Slide: Contact Information

Marya Hynes: This has my name here, but I can't take credit for this. This really is a result of work from all of the countries in Latin America that carried out these surveys. There's only four of us at the observatory, so we didn't do this alone.

 

Slide: Audience Questions

Audience:I have a question. Has your institute ever thought of maybe scoring some of these issues qualitatively? For instance, the high use of marijuana in the Caribbean. Instead of doing a survey, have you given consideration to say, doing a small ethnographic study in those countries to sort of see what processes in the context of why that would happen in that particular country, in those countries and not in other countries?

Marya Hynes: Yeah, I'm glad you asked that question, actually. As I was saying, there's only four of us at the observatory at CICAD, so we can only do so much. And we are constantly looking for partners, for collaborators, people who would be interested in doing some of these more in-depth studies.

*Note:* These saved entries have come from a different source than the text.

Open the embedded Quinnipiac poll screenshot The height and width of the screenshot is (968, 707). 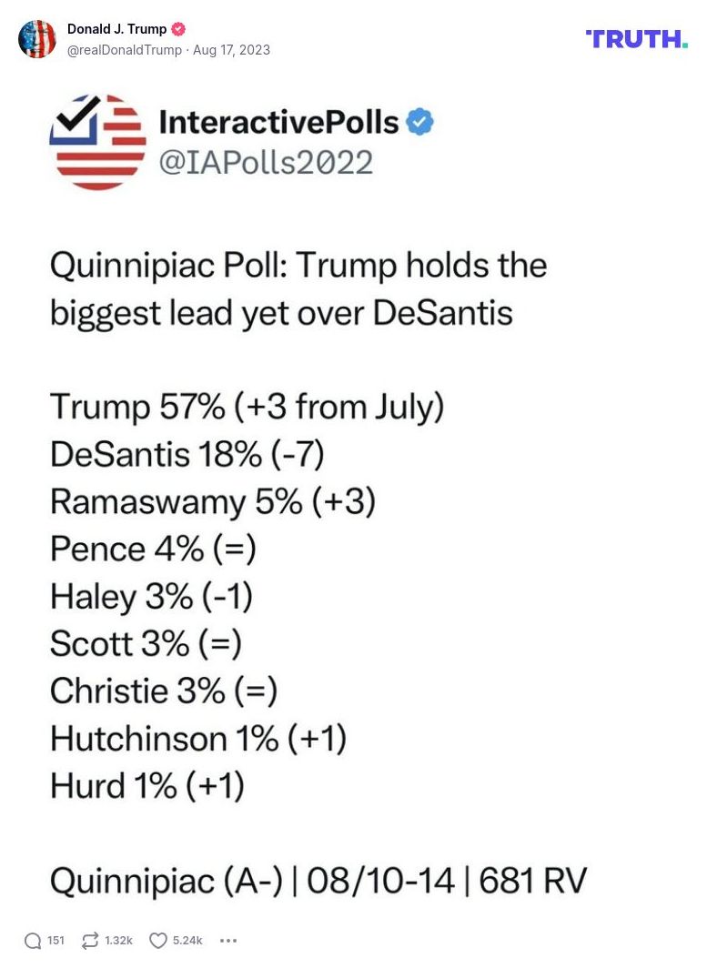[x=353, y=500]
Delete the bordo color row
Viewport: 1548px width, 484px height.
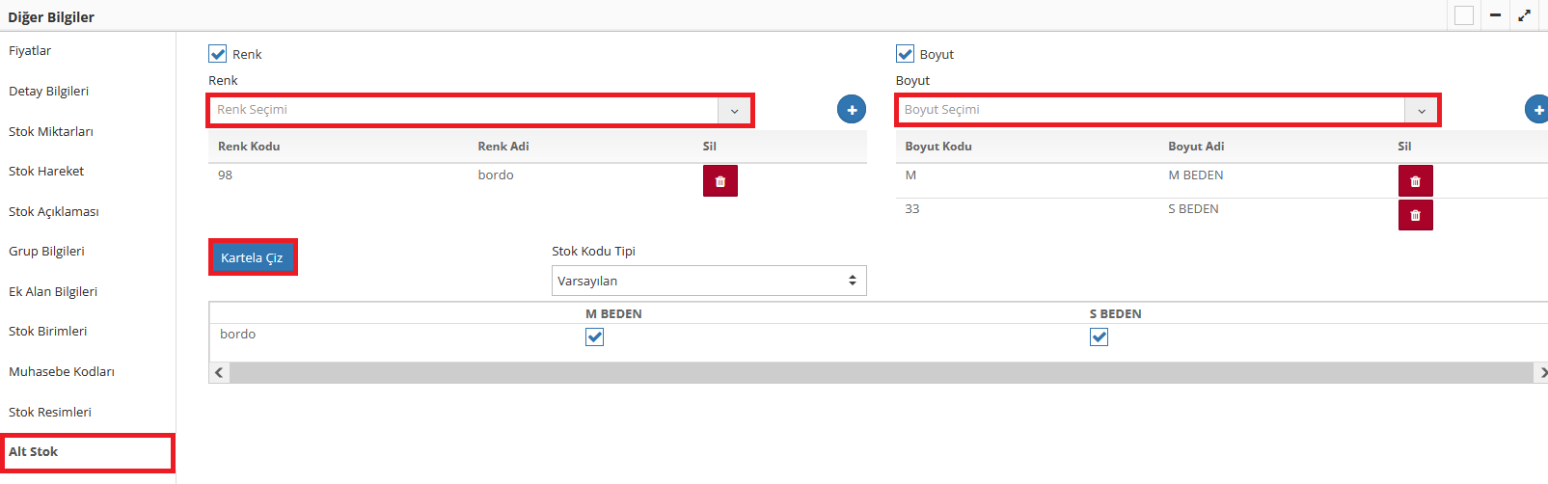pyautogui.click(x=720, y=181)
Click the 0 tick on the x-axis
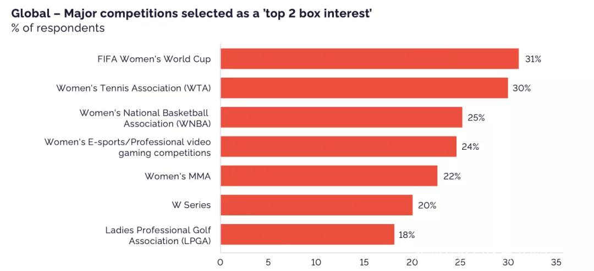This screenshot has height=271, width=594. click(x=221, y=262)
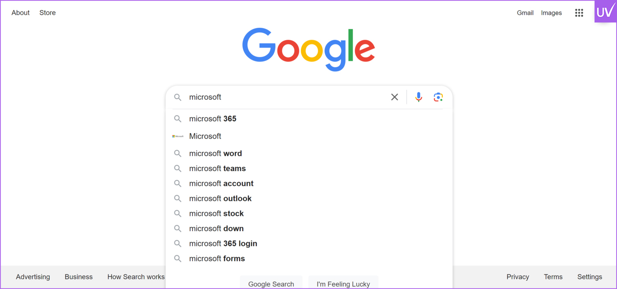Open the Settings footer menu
This screenshot has width=617, height=289.
click(589, 277)
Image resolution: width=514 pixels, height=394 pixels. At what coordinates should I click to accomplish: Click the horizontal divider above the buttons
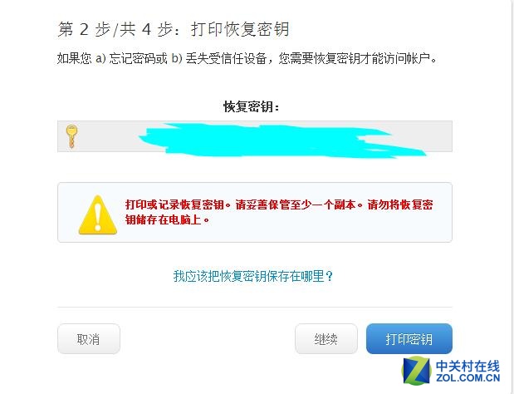(x=255, y=308)
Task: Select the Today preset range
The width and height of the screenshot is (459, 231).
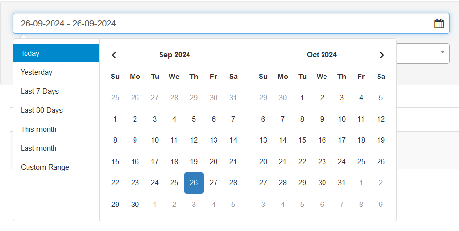Action: pos(56,53)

There's nobody at the observatory who could actually write a grant right now, so it's a little bit out of our scope. But definitely we can partner with people who are interested in doing that sort of work as well. These are things that we think really need to be done, and part of my idea of showing the data in this way is to get people thinking about there are a lot of issues that need to be explored more deeply.

Audience: Has there been any look to see if they're sinking harder, actually, that there's an increase in health consequences in those countries?

Marya Hynes: Health consequences associated with illicit drug use? In those particular countries, I don't think so. There are six countries that have done economic impact studies, which involved looking at morbidity and mortality associated with drugs.

Peru, Paraguay, Bolivia were not among that group. Peru has some excellent research. In fact, one of the REDLA members from Peru, Fernando Salazar, is here in the audience and probably could answer about Peru better than I could. There's not as much work that's done in Bolivia and Paraguay.

Audience: Do you have, in the questionnaire that you use across all these studies here, questions about age of onset?

Marya Hynes: Age of onset, yes. Yeah. Yeah, I don't have that in this particular presentation, but we do ask about age of first use. I think in the, there's a very broad, general report from the student survey and a second one from the general population survey that are both on our website, and I can give you the website. But that information should be in both.